As the global economy slows, geopolitical tensions heighten and Amazon rainforest wildfires rage, we still can find some hope in the disruptive world of digitisation, Ingrid Carlou, chief executive officer of Carlou Consulting, told FIDES Today.
The economic optimism of 2018 has been replaced by uncertainty this year, according to Carlou. Economic growth in most of the world is beginning to slow and business confidence is falling, affecting expansion plans and exposure units.
“Geopolitics in general are fraught as the US and China emerge as aggressive rivals in a new Cold War. Will the US devalue the dollar to help exports and bolster its hand in its trade war with China? What would be the implications for Latin America?” asks Carlou.
In the insurance industry, rates in most lines of business are rising and the market is beginning to truly harden for specialty lines such as energy, marine and aviation.
She adds: “This will probably continue, so good times are around the corner for many insurers; however, reinsurance terms are tightening. Latin American insurers will have to drive primary rates higher otherwise their profitability will be squeezed by the higher reinsurance costs.”
Will the adoption of insurtech cause a revolution?
The capital invested in insurtech reached $3.18 billion worldwide in 2018, almost double the $1.65 billion invested in 2017, according to data from the FinTech Global database.
There has been significant growth in Latin America in the formation of startups related to the financial and insurance industries. This growth is estimated to be close to 50 percent in the last 12 months, as reported by Finnovista in its Fintech Radar Report of 2018.
Brazil, Mexico, and Colombia are the leaders in the region regarding the number of fintech and insurtechs created as of June 2018, although insurtechs represent barely 6 percent of the total of the startups in this segment, she adds.
“The growth in Latin America insurtech is logical since insurance plays a vital role in stabilising emerging economies and minimising risk,” says Carlou.
She notes: “Latin America is generally under-penetrated and underinsured, despite steadily growing incomes over the past two decades. Currently, insurance penetration is between 2 and 4 percent across the region. Latin America remains behind the rest of the world in insurance coverage with the exception of some parts of Asia and Africa.”
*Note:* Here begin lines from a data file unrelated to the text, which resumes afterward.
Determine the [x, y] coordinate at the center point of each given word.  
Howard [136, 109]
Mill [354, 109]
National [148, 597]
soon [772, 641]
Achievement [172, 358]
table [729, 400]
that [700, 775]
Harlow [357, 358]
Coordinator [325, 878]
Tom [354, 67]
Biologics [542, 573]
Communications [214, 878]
A solution for underinsurance?
Carlou believes that insurtech companies are not trying to disrupt the insurance industry, but are instead developing innovative products and solutions to improve the value that traditional players provide to their clients. This is particularly true in areas such as policy issuance and claims processing, as well as gaining insights from data and analytics.
“Insurers are beginning to watch the tech industry with a mixture of interest and concern even though many experts consider that an insurance revolution in Latin America is some years away.
“Unfortunately, the low level of financial inclusion combined with high economic inequality continues to exclude a portion of the Latin American population from insurance policies,” she adds.
According to Carlou, who previously served as chief executive officer of Patria Re, explains that there’s still space to innovate and provide more targeted products to this underserved market.
She says: “There’s room to deliver insurance products to people who are not currently in the market, including the emerging middle class, where small payouts for life insurance, car insurance and others can mean the difference between slipping back into poverty and staying in the middle class.
“Where micro insurance did not have such a large impact, could insurtech prevail?”
Technology could be a significant driver of improved insurance penetration in Latin America, says Carlou, if insurers use developments to provide more tailored products to their customers, and if regional governments cooperate with regulations.
“Insurtech must be seen as a significant potential tool to bring improved insurance outcomes and increased economic stability to Latin America,” she concludes.